Schoof sprach gegenüber der Finanznachrichtenagentur Bloomberg davon, dass China zugestimmt habe, die Lieferungen von Nexperia-Chips aus Fabriken im Land wieder aufzunehmen. „Das sind auch gute Nachrichten für die deutschen Automobilwerke“, sagte Schoof.
Lieferungen laut VW wieder angelaufen
Tatsächlich scheint China seine Ankündigung wahrgemacht zu haben. Denn die Autoindustrie hat nach Worten eines hochrangigen VW-Managers wieder erste Lieferungen von Nexperia-Chips erhalten. „Erste Exporte hat es bereits gegeben“, sagte VW-Chinavorstand Ralf Brandstätter in einem Interview mit dem Handelsblatt.
„Das chinesische Handelsministerium hat nach der Einigung mit den USA schnell reagiert und erklärt, kurzfristig Ausnahmegenehmigungen zu erteilen.“ Wie schnell und nachhaltig dieses System funktioniere, sei insbesondere von den Beziehungen zwischen den USA und der Volksrepublik abhängig.
Zwar sei die Produktion des Wolfsburger Autobauers in China derzeit nicht betroffen, doch die Situation sorge insgesamt für Unsicherheiten.
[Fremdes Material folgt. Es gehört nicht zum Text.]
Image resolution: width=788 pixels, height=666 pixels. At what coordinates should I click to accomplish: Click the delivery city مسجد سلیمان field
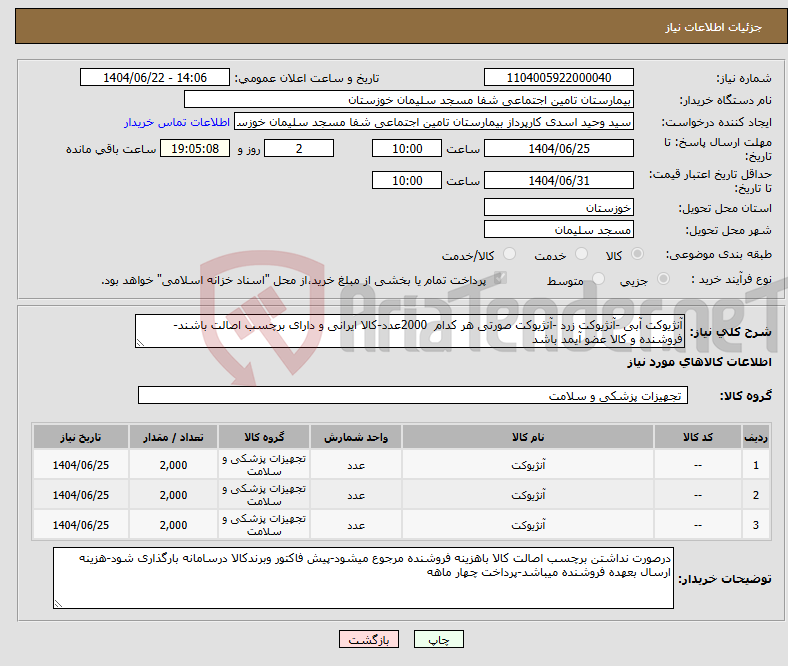pyautogui.click(x=558, y=229)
Die Versorgung mit den betroffenen Chips sei bis mindestens Ende nächster Woche für Volkswagen gesichert, hatte ein Sprecher am Donnerstag gesagt. Das gelte auch für die Töchter Audi, Porsche und VW Nutzfahrzeuge.
Keine Kurzarbeit bei Zulieferer Aumovio
Auch der Autozulieferer Aumovio, eine Abspaltung von Continental, verwies auf eine Lizenz von der chinesischen Regierung. Eine entsprechende Genehmigung der chinesischen Behörden liege seit Donnerstag schriftlich vor, sagte Aumovio-Chef Philipp von Hirschheydt der Nachrichtenagentur Reuters. Deswegen sei es höchstwahrscheinlich nicht notwendig, die Produktion in Deutschland zu drosseln. Die Bauteile würden in die Niederlassung nach Budapest gebracht und von dort weiterverteilt.